WHAT NEEDS TO BE DONE —
Your task is to filter the entries and copy every line containing the string "will".

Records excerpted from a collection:

▬▬▬▬▬▬▬▬▬▬

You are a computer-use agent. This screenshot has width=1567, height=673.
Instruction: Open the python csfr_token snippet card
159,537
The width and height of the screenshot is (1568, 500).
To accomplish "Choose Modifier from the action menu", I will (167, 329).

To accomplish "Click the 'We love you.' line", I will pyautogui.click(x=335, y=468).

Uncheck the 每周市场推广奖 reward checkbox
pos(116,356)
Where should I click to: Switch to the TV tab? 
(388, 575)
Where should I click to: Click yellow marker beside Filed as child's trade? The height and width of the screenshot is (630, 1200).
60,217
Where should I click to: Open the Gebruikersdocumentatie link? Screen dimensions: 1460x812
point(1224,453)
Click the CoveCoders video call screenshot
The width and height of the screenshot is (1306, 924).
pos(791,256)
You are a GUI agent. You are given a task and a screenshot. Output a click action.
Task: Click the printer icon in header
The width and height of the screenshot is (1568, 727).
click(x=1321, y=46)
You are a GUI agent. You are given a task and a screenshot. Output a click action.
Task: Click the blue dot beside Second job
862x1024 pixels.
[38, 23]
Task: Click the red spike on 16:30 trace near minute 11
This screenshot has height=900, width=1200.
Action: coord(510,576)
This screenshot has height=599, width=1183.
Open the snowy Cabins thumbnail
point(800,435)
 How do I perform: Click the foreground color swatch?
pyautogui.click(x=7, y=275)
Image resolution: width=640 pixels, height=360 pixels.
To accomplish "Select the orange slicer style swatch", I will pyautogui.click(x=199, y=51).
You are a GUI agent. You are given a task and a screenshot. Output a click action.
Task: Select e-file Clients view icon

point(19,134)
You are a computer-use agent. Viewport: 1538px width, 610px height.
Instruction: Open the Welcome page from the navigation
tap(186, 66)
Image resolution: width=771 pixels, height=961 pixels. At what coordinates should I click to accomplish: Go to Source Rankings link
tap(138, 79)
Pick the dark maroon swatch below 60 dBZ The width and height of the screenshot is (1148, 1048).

▬▬▬▬▬▬▬▬▬▬

EXPECTED ANSWER —
To accomplish "Choose Modifier from the action menu", I will (167, 329).
To accomplish "Click the 'We love you.' line", I will pyautogui.click(x=335, y=468).
To accomplish "Select the orange slicer style swatch", I will pyautogui.click(x=199, y=51).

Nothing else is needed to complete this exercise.